WhatsApp-Gruppen können nicht nur Misstrauen in der Öffentlichkeit schüren, sondern auch eine Stimmung des Misstrauens unter den eigenen Teilnehmern produzieren. Wie auch geschlossene Facebook-Gruppen zeigen, häufen sich Unzufriedenheit – nicht immer begründet – privat, bevor sie in der Öffentlichkeit überkochen. Die Fähigkeit, Fehlinformationen und Vorwürfe zu verbreiten, wird größer als die Fähigkeit, sie zu lösen. Aber was ist, wenn der erste Mitwirkende etwas missverstanden oder falsch gelesen hat oder einen sehr stressigen Tag hatte und sich austoben muss? Und was ist, wenn die zweite nur zustimmt, damit sich der Erste besser fühlt? Und was ist, wenn die anderen Mitglieder entweder zu abgelenkt, zu gehemmt oder zu erschöpft sind, um etwas zu sagen, um dieser neuen Empörung entgegenzutreten? Das braucht nicht in die Formen der Verschwörungstheorie einzutauchen, die zu Ausschreitungen oder Brandanschlägen führen. Aber selbst in milderer Form macht es die Aufgabe, offizielle Informationen – gelegentlich lebensrettende Informationen – zu kommunizieren, viel lästiger als noch vor einem Jahrzehnt. Informationen über öffentliche Dienstleistungen und Gesundheitsrisiken müssen zunehmend in ein Dickicht sich überlappender Gruppen eindringen, von denen viele eine instinktive Skepsis gegenüber allem entwickelt haben, was vom “Mainstream” ausgeht. Am 18. Mai 2017 wurde berichtet, dass die Europäische Kommission Facebook wegen “Irreführendkeit” während der Übernahme von WhatsApp im Jahr 2014 mit einer Geldbuße von 110 Mio. EUR belegt. Die Kommission behauptete, dass Facebook im Jahr 2014, als es die Messaging-App erwarb, “fälschlicherweise behauptete, es sei technisch unmöglich, Nutzerinformationen von Facebook und WhatsApp automatisch zu kombinieren”. Im Sommer 2016 hatte WhatsApp jedoch damit begonnen, Nutzerinformationen mit seiner Muttergesellschaft zu teilen, so dass Informationen wie Telefonnummern für gezielte Facebook-Werbung verwendet werden konnten. Facebook räumte den Verstoß ein, erklärte aber, die Fehler in ihren 2014 eingereichten Unterlagen seien “nicht absichtlich” gewesen. [88] Im Parameter Body der Nachrichtenressource würden Sie Folgendes schreiben und den Platzhalter “{1}” durch die Informationen des Endbenutzers ersetzen: WhatsApp wurde ursprünglich wegen fehlender Verschlüsselung kritisiert und sendet Informationen als Klartext.

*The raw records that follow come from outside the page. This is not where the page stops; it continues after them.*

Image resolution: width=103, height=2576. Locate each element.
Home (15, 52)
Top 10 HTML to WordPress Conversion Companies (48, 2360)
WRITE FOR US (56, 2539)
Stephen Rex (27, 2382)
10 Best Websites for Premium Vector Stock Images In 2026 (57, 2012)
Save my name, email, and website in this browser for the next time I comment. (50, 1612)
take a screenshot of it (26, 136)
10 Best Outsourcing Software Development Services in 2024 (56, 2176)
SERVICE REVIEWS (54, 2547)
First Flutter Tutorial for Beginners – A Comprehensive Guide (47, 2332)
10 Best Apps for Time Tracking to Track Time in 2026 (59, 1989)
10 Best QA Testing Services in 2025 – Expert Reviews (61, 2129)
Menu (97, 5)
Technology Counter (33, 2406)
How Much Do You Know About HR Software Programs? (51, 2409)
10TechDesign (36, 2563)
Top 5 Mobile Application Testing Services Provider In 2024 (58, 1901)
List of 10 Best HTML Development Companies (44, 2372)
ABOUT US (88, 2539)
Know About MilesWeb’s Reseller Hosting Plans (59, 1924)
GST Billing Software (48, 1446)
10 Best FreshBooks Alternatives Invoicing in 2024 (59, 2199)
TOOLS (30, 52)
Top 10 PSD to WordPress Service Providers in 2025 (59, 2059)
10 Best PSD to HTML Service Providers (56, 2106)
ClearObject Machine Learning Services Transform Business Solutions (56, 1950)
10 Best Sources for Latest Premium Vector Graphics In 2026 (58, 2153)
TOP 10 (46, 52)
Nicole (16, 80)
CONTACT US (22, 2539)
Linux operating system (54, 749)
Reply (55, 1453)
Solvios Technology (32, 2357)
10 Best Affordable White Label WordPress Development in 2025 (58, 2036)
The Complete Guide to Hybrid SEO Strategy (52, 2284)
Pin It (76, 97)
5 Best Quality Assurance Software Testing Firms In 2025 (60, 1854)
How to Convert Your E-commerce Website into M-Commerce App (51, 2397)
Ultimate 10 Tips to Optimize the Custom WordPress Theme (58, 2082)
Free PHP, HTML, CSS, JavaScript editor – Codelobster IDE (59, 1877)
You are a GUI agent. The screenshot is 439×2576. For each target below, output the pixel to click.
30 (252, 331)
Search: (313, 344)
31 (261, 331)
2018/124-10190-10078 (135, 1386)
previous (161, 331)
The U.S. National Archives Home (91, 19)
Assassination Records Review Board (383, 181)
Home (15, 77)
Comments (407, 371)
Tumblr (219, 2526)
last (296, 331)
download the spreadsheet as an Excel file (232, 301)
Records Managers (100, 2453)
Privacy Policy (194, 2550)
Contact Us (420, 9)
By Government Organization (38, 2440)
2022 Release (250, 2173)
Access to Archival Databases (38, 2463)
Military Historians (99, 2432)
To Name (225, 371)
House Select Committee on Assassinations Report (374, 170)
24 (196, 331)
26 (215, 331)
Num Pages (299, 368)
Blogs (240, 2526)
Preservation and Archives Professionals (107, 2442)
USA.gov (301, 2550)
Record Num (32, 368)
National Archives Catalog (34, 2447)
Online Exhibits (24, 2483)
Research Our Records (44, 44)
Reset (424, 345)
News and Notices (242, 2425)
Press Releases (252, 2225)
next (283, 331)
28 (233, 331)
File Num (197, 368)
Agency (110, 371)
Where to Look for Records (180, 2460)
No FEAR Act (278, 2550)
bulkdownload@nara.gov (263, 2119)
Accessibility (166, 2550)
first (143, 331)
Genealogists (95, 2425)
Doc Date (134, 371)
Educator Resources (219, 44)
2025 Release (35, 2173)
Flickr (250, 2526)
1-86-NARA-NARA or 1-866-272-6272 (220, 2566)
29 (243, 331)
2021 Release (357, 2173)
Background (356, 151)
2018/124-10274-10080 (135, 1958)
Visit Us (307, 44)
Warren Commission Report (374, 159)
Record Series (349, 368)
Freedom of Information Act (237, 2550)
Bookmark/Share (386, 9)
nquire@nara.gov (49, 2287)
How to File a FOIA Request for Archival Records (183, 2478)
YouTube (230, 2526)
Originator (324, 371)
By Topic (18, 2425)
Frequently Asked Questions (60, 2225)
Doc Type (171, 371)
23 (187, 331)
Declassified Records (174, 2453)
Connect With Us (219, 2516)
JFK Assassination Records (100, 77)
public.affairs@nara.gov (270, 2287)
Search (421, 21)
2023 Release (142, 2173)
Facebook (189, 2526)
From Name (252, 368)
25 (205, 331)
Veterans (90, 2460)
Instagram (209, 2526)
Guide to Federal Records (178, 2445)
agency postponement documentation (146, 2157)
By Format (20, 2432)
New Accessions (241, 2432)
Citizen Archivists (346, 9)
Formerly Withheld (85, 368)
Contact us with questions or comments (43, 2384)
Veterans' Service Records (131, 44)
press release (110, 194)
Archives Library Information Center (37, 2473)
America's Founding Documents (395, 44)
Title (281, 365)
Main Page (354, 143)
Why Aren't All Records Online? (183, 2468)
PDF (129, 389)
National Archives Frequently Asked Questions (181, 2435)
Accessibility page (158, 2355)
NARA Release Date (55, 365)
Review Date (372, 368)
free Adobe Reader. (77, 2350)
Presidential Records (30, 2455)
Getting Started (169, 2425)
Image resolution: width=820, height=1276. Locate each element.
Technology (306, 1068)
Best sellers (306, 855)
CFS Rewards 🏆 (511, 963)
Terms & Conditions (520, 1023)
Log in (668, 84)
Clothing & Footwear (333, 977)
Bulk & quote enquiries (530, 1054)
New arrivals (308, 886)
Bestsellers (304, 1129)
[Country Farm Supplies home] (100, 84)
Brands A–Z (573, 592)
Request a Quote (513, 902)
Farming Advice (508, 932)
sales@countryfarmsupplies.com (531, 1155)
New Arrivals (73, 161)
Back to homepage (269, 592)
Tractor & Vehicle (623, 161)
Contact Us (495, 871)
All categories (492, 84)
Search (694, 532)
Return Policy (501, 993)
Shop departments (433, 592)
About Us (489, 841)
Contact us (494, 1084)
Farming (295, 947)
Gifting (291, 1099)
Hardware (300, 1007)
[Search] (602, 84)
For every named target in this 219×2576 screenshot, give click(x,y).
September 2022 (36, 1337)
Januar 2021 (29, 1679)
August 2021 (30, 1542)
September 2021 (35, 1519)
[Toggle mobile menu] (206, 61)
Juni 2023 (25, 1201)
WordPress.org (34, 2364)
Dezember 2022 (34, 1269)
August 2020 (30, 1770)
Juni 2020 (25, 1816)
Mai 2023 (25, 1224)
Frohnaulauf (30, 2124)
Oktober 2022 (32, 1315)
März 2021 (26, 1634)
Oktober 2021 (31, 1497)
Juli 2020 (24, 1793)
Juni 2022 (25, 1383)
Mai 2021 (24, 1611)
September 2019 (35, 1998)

[179] Die Verschlüsselung wurde erstmals im Mai 2012 hinzugefügt. [180] [181] [182] Im Jahr 2014 wurde ein inoffizielles Open-Source-Plug-in, whatsapp-purple, für Pidgin veröffentlicht, das sein XMPP implementierte und es ermöglichte, WhatsApp auf PCs mit Microsoft Windows und Linux zu verwenden. [125] [Drittanbieterquelle erforderlich] WhatsApp reagierte, indem es Telefonnummern blockierte, die das Plug-In nutzten. Gruppen sind ideal für kurze Ausbrüche von Humor oder Frustration, aber von Natur aus weit weniger nützlich, um die Verbreitung öffentlicher Informationen zu unterstützen. Um zu verstehen, warum dies der Fall ist, müssen wir darüber nachdenken, wie Individuen beeinflusst und beeinflusst werden können, sobald sie einer Gruppe angehören. Der anhaltende Aufstieg von WhatsApp und seine Herausforderung sowohl für alte Institutionen als auch für offene soziale Medien wirft eine tief greifende politische Frage auf: Wie bewahren öffentliche Institutionen und Diskussionen Legitimität und Vertrauen, sobald Menschen in geschlossene und unsichtbare Gemeinschaften organisiert sind? Es besteht die Gefahr, dass ein Teufelskreis entsteht, in dem private Gruppen immer mehr Informationen und Desinformation verbreiten, um öffentliche Beamte und öffentliche Informationen zu diskreditieren, und unsere Entfremdung von der Demokratie eskaliert.